**Data to process**

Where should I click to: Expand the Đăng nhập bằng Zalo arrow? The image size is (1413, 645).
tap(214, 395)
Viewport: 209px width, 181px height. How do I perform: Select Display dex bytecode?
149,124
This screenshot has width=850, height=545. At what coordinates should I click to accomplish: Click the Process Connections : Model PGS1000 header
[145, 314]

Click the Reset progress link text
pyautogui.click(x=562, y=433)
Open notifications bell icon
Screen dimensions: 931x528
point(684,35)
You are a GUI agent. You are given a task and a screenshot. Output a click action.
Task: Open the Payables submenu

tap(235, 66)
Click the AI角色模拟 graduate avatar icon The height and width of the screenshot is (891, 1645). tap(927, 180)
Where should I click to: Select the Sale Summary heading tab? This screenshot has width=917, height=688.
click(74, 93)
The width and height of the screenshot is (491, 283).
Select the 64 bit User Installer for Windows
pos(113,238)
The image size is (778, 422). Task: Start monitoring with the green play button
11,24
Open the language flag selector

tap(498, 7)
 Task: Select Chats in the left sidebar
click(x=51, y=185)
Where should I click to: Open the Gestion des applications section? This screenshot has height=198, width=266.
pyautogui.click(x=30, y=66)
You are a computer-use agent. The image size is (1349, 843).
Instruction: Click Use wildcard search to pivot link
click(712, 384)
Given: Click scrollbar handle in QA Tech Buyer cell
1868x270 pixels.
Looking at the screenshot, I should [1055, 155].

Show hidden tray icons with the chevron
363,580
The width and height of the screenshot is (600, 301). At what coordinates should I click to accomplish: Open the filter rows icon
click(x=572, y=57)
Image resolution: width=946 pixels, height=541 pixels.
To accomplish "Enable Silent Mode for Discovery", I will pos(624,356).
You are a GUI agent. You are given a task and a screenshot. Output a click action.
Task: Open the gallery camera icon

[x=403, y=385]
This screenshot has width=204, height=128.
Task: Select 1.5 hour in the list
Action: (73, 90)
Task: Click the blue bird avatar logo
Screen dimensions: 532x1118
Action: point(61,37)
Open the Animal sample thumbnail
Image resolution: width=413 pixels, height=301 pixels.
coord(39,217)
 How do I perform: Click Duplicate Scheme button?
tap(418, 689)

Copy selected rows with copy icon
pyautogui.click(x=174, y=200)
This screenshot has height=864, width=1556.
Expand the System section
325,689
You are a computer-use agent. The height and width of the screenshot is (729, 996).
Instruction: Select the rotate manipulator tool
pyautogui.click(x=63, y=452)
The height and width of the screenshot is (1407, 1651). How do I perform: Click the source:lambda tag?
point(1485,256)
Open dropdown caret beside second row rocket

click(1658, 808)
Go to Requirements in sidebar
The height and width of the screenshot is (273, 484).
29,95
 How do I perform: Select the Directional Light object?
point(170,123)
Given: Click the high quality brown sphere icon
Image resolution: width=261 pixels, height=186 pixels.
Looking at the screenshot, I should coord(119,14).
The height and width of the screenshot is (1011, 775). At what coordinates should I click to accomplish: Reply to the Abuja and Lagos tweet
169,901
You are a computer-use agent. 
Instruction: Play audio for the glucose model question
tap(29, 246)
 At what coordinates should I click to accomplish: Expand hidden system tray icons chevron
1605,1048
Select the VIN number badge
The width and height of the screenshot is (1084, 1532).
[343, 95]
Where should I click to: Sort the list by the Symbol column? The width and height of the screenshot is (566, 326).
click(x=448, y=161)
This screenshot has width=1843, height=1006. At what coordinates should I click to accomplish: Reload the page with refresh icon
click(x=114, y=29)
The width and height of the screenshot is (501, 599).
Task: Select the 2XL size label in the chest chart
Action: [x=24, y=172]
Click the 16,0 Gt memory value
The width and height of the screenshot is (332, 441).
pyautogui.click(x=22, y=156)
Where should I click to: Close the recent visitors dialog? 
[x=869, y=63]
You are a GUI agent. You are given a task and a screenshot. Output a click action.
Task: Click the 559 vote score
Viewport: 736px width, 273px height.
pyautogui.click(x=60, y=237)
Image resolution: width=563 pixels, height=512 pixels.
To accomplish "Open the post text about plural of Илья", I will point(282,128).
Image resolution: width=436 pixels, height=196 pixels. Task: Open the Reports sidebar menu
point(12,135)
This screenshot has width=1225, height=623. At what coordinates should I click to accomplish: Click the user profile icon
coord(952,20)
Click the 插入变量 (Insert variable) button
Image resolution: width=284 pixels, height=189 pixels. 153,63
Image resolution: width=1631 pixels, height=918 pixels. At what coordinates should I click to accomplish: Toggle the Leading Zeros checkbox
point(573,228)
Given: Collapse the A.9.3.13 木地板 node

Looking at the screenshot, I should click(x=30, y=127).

**What is needed**
Copy every line of the data above word for word.

**Task output**
Where should I click to: Expand the Đăng nhập bằng Zalo arrow? The image size is (1413, 645).
tap(214, 395)
Viewport: 209px width, 181px height. How do I perform: Select Display dex bytecode?
149,124
This screenshot has width=850, height=545. At what coordinates should I click to accomplish: Click the Process Connections : Model PGS1000 header
[145, 314]

Click the Reset progress link text
pyautogui.click(x=562, y=433)
Open notifications bell icon
Screen dimensions: 931x528
point(684,35)
You are a GUI agent. You are given a task and a screenshot. Output a click action.
Task: Open the Payables submenu

tap(235, 66)
Click the AI角色模拟 graduate avatar icon The height and width of the screenshot is (891, 1645). tap(927, 180)
Where should I click to: Select the Sale Summary heading tab? This screenshot has width=917, height=688.
click(74, 93)
The width and height of the screenshot is (491, 283).
Select the 64 bit User Installer for Windows
pos(113,238)
The image size is (778, 422). Task: Start monitoring with the green play button
11,24
Open the language flag selector

tap(498, 7)
 Task: Select Chats in the left sidebar
click(x=51, y=185)
Where should I click to: Open the Gestion des applications section? This screenshot has height=198, width=266.
pyautogui.click(x=30, y=66)
You are a computer-use agent. The image size is (1349, 843).
Instruction: Click Use wildcard search to pivot link
click(712, 384)
Given: Click scrollbar handle in QA Tech Buyer cell
1868x270 pixels.
Looking at the screenshot, I should [1055, 155].

Show hidden tray icons with the chevron
363,580
The width and height of the screenshot is (600, 301). At what coordinates should I click to accomplish: Open the filter rows icon
click(x=572, y=57)
Image resolution: width=946 pixels, height=541 pixels.
To accomplish "Enable Silent Mode for Discovery", I will pos(624,356).
You are a GUI agent. You are given a task and a screenshot. Output a click action.
Task: Open the gallery camera icon

[x=403, y=385]
This screenshot has width=204, height=128.
Task: Select 1.5 hour in the list
Action: (73, 90)
Task: Click the blue bird avatar logo
Screen dimensions: 532x1118
Action: point(61,37)
Open the Animal sample thumbnail
Image resolution: width=413 pixels, height=301 pixels.
coord(39,217)
 How do I perform: Click Duplicate Scheme button?
tap(418, 689)

Copy selected rows with copy icon
pyautogui.click(x=174, y=200)
This screenshot has height=864, width=1556.
Expand the System section
325,689
You are a computer-use agent. The height and width of the screenshot is (729, 996).
Instruction: Select the rotate manipulator tool
pyautogui.click(x=63, y=452)
The height and width of the screenshot is (1407, 1651). How do I perform: Click the source:lambda tag?
point(1485,256)
Open dropdown caret beside second row rocket

click(1658, 808)
Go to Requirements in sidebar
The height and width of the screenshot is (273, 484).
29,95
 How do I perform: Select the Directional Light object?
point(170,123)
Given: Click the high quality brown sphere icon
Image resolution: width=261 pixels, height=186 pixels.
Looking at the screenshot, I should coord(119,14).
The height and width of the screenshot is (1011, 775). At what coordinates should I click to accomplish: Reply to the Abuja and Lagos tweet
169,901
You are a computer-use agent. 
Instruction: Play audio for the glucose model question
tap(29, 246)
 At what coordinates should I click to accomplish: Expand hidden system tray icons chevron
1605,1048
Select the VIN number badge
The width and height of the screenshot is (1084, 1532).
[343, 95]
Where should I click to: Sort the list by the Symbol column? The width and height of the screenshot is (566, 326).
click(x=448, y=161)
This screenshot has width=1843, height=1006. At what coordinates should I click to accomplish: Reload the page with refresh icon
click(x=114, y=29)
The width and height of the screenshot is (501, 599).
Task: Select the 2XL size label in the chest chart
Action: [x=24, y=172]
Click the 16,0 Gt memory value
The width and height of the screenshot is (332, 441).
pyautogui.click(x=22, y=156)
Where should I click to: Close the recent visitors dialog? 
[x=869, y=63]
You are a GUI agent. You are given a task and a screenshot. Output a click action.
Task: Click the 559 vote score
Viewport: 736px width, 273px height.
pyautogui.click(x=60, y=237)
Image resolution: width=563 pixels, height=512 pixels.
To accomplish "Open the post text about plural of Илья", I will point(282,128).
Image resolution: width=436 pixels, height=196 pixels. Task: Open the Reports sidebar menu
point(12,135)
This screenshot has width=1225, height=623. At what coordinates should I click to accomplish: Click the user profile icon
coord(952,20)
Click the 插入变量 (Insert variable) button
Image resolution: width=284 pixels, height=189 pixels. 153,63
Image resolution: width=1631 pixels, height=918 pixels. At what coordinates should I click to accomplish: Toggle the Leading Zeros checkbox
point(573,228)
Given: Collapse the A.9.3.13 木地板 node

Looking at the screenshot, I should click(x=30, y=127).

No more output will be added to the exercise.